A proposito di acquisti, il nuovo codice degli appalti invita a considerare non
il prezzo fine a se stesso, bensì il costo complessivo: in gergo è il TCO Total Cost of Ownership, cioè il coso
totale legato alla proprietà ed uso del bene lungo tutto il suo ciclo di vita
(acquisto, installazione, gestione, manutenzione, e smaltimento.)
CONSIDERAZIONI FINALI
· Molti approcci o modelli di successo, già collaudati in un settore industriale specifico, sono poi stati esportati in altri settori industriali, come ad esempio: Just-in-Time, VMI, Hub, … Il Lean Thinking non è solo un modello che usa certe tecniche, è innanzitutto un cambio culturale (THINKING) e una forma mentis che parte dalla visione del cliente e del valore.
· Il kaizen si basa sul miglioramento continuo a piccoli passi. Ma all’inizio il cambiamento per passare al lean thinking è un salto di culturale importante da diffondere a tutta la struttura.

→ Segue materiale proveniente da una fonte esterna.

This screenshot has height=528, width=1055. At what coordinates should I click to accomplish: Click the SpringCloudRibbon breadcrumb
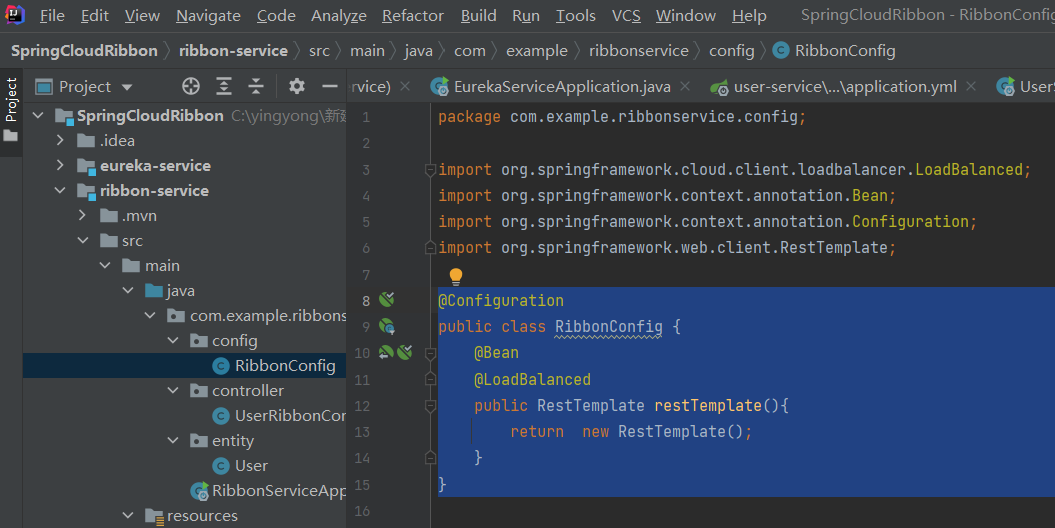(84, 51)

· Il lean thinking è un gioco di squadra: tutti
devono contribuire. Come in ogni rivoluzione culturale, o Change Management, in ogni realtà ci saranno sempre gli individui
trainanti (alcuni, leader), gli individui trainabili (molti, follower) e gli
elementi frenanti (pochi, ma sempre più delle previsioni, da individuare e …
disinnescare).
·
Non a caso il lean thinking nasce in Giappone
dove l’attenzione al cliente, il valore comune come obiettivo, lo spirito di
squadra sono più profondamente e tradizionalmente radicati.
·
In base ad esperienze personali, praticamente in
molti dei settori di cui sopra, si può dire che i principi sono universali; le
tecniche sono sempre valide e adattabili; i benefici possono essere
sorprendenti, in funzione anche della situazione di partenza; il vero salto è
quello culturale: fattore umano, formazione, cambio di mentalità.
·
Un approccio circoscritto porta già dei benefici
significativi: con un approccio più esteso i benefici si esaltano con evidenti
effetti sinergici.
·
La ricerca continua per fornire il massimo
valore col minor impiego di risorse (efficacia ed efficienza) si basa sulla
priorità non del profitto a breve, bensì sulla qualità del servizio al cliente
o al cittadino.
· L’enfasi sulla qualità totale della Toyota diventa per la Sanità la ricerca della migliore qualità della vita.